>> BEGIN The records

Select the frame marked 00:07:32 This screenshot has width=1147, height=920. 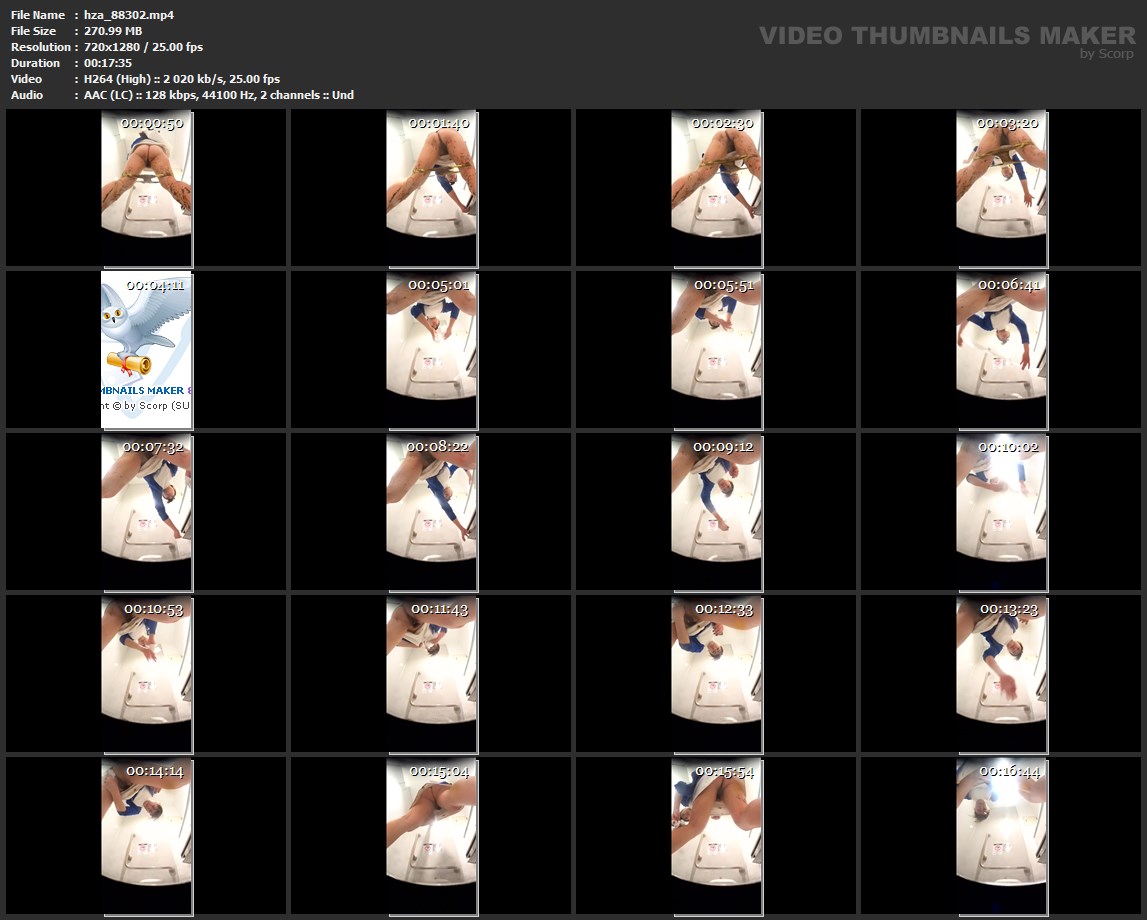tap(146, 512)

>> END The records
>> BEGIN The records

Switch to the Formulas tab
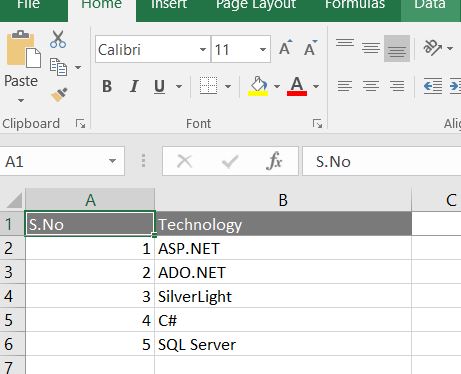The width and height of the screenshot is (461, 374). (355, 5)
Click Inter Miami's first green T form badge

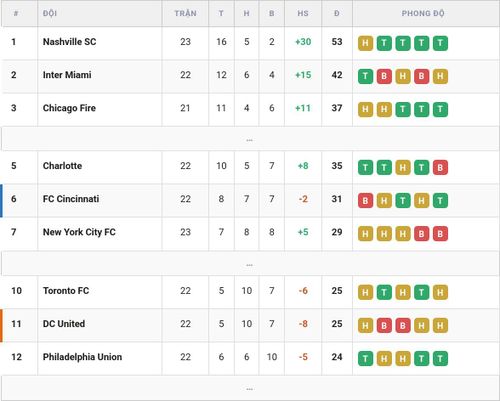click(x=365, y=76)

>> END The records
>> BEGIN The records

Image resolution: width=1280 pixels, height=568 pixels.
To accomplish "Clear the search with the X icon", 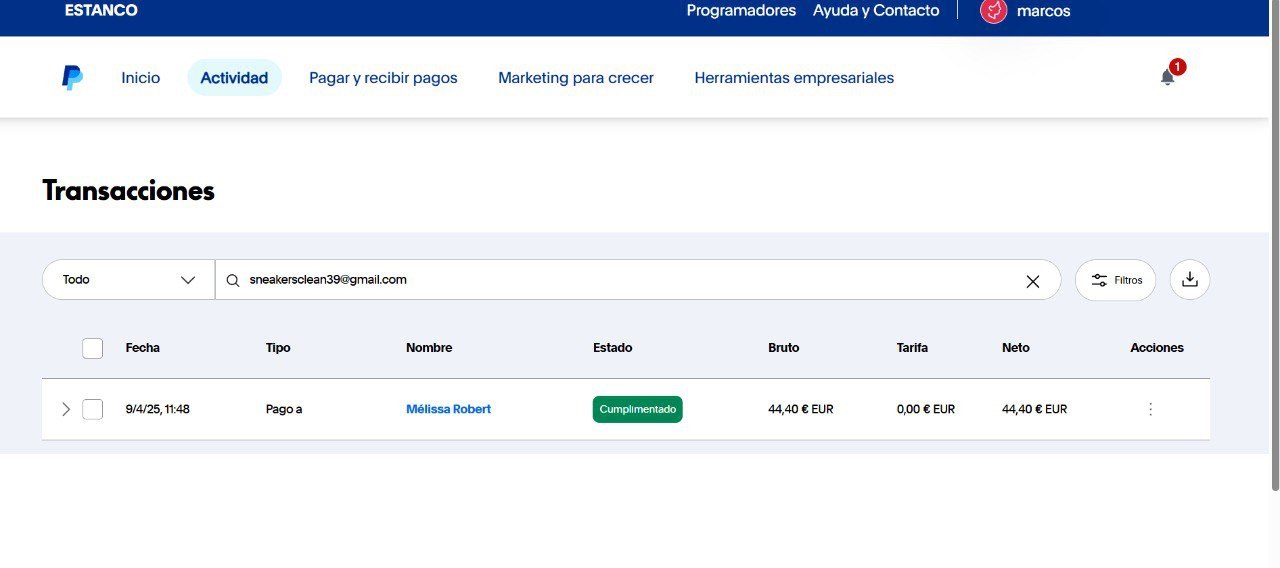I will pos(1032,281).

>> END The records

Exercise aim: Write out the rows without any change, starting at the line that contains "Switch to the Formulas tab" and ending at the line that contains "click(x=365, y=76)", and leave the pictures out of your answer.

Exercise solution:
Switch to the Formulas tab
The width and height of the screenshot is (461, 374). (355, 5)
Click Inter Miami's first green T form badge

click(x=365, y=76)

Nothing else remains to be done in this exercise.